28 de novembro de 2010

Desordenado, eu

Estou andando no corredor escuro. Minha visão é limitada, quase nula. Nos braços, as fissuras dos passos dados em direções incorretas, nas pontas dos dedos os cortes pela excessiva exerção do tato. Os ouvidos escutam vozes distantes, embaralhadas na confusão do desespero. As paredes sinuosas entortam e se retorcem assim como a esperança. Há falhas no processo: há passos a frente, há retrocesso. Pouco a pouco saio do lugar, mas cada modificação me reconduz a uma nova configuração de ambiente e é difícil prever, é difícil entender. As pedras dos limites estão úmidas como antes a libido, mas o ar é seco. Meu isqueiro não funciona, talvez porque não tenha mais fluido, talvez porque eu não queira ver a luz. Talvez porque eu não queira aceitar me conscientizar de onde desembarquei afinal, desde a fuga naquela quinta-feira fria. A escuridão me protege de conhecer o que me tornei depois de toda a dor? As mãos retalhadas não conseguem me dizer a textura da face, mal sinto os cabelos. Desordenada passagem do tempo, se a há. Ritmados e constantes, apenas os muitos pulsares do meu coração, da mente febril, das vozes que ouço do outro lado de cada fronteira. Pouco a pouco saio do lugar, mas tenho a leve impressão de andar em círculos...

23 de novembro de 2010

Casa da vida

E era no casarão sem velas que eles se encontravam... Havia uma sala onde as portas se abriam para dentro, para dentro dos corações apaixonados, e o candelabro empoeirado recitava poesias ressignificadas sobre o amor, essas coisas assim...

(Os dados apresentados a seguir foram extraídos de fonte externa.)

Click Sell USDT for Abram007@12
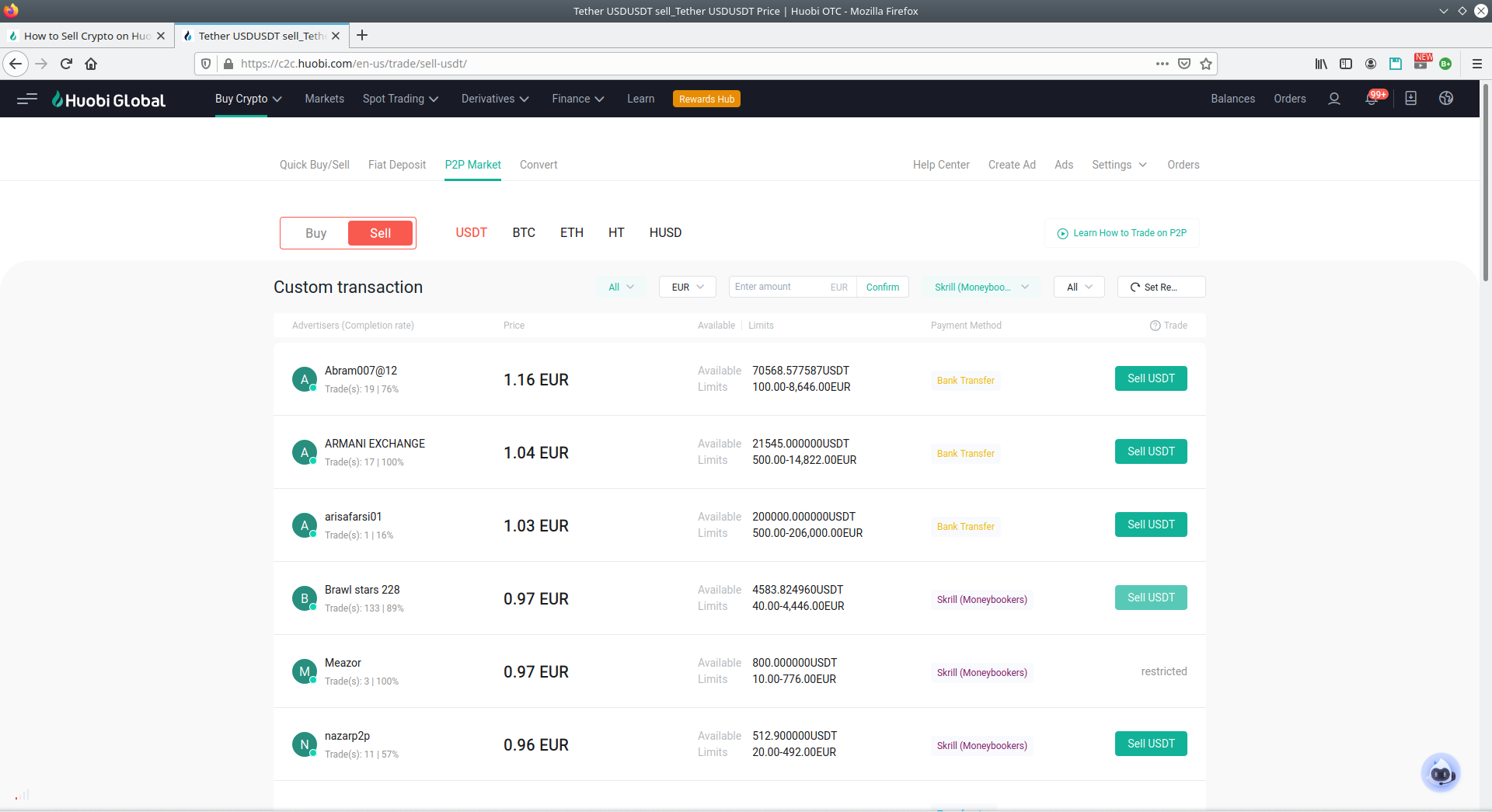click(1151, 378)
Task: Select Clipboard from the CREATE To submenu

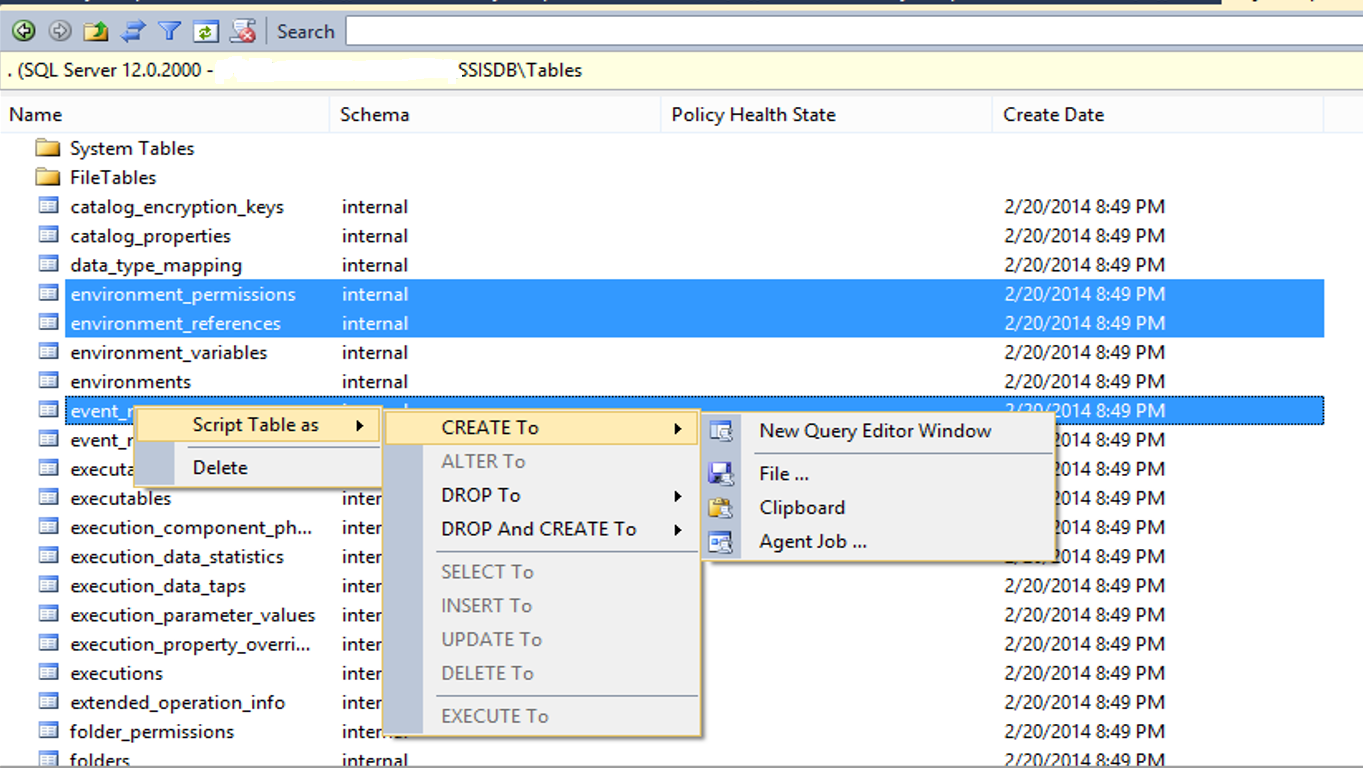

Nas janelas (re)desenhadas de acordo com as vontades de cada um, umas eram fechadas demais, outras deixavam soprar a deliciosa brisa das tardes com chuva. E era mais ou menos assim, essas coisas assim...
No berço de ouro deitava-se o rei, era o berço de outro? Seu cetro cravejado de brilhantes ideias que relampejavam lá fora, eram os trovões, eram as ações de provimento, eram as ordens de divertimento. E que todos se amassem, e que todos se abraçassem, essas coisas assim.

Assim, assim e desse jeito, no casarão sem velas e sem energia elétrica, onde só as luminescências dos corações aquecidos iluminavam o caminho desconhecido entre corredores, quartos e porões abandonados. A cozinha de pé-direito alto tinha ladrilhos coloridos e torneiras emborrachadas, onde a água molhava de acordo com a cor preponderante. Preponderante era o tom animado do tempo, ditado entre cantorias dos relógios, dos talheres chacoalhantes nas muitas multi gavetas.

E era no casarão de cores apagadas por fora que a vida se agitava por dentro, embora ninguém suspeitasse que, naquela fachada antiga e rajada, o sangue pulsasse com empolgação... Era assim, essas coisas assim...

10 de novembro de 2010

O fim da canção...

Por detrás das sombras, ecoando dentro de minha cabeça, os passos que foram dados na direção incorreta. Almejando o sucesso nunca alcançado, os pesadelos, senhores, retornam. Alguns imersos em torrentes de dor, alguns tentando se aproximar a um ideal de sublimação. Frágeis...

A torneira foi aberta.

Há uma grande mata, escondida pelos devaneios de los mayores, pelos senhores da reprovação. Presos entre seus galhos, dependurados como as folhas, os temores banais e os insólitos, as realizações incompreendidas, a glória doméstica.

Arrasada, mais arrasada a cada tempo, a consciência do orgulho, o orgulho, estão todos em chamas. O dedo apontado faz obscurecer, a palavra dirigida, diminuir. E tudo se encolhe. Os méritos estão a perigo. Por enquanto, a grande tormenta os observa de cima. Está esperando sua deixa...

A torneira foi aberta. A mão deitou-se sobre o registro, as gotas jorraram, vigorosas, um exército incontrolável, sedento da sede que não podia ser saciada. Jorrou também o sangue do outro, a bem feitoria não posta na balança. Os atos deixaram de valer, os olhos foram fechados. Nunca mais as boas ações, nunca mais a tentativa do êxito. E a tormenta desaba, e a mata escorre, e as sombras se dissolvem no grande nada por demais escuro, demais vazio.

Há uma singela canção, que longe toca enquanto todo o mais vai sendo engolido. Como o fim do disco, chega o fim do por do sol, e a escuridão devora. A torneira aberta, também ela é absorvida pela água sem direção, foi traída pelos soldados a quem libertou, e nada mais é o lugar que devia ser.

Longe, a vitrola sinaliza, de dentro da cabana de madeira envelhecida, o último fechamento das cortinas.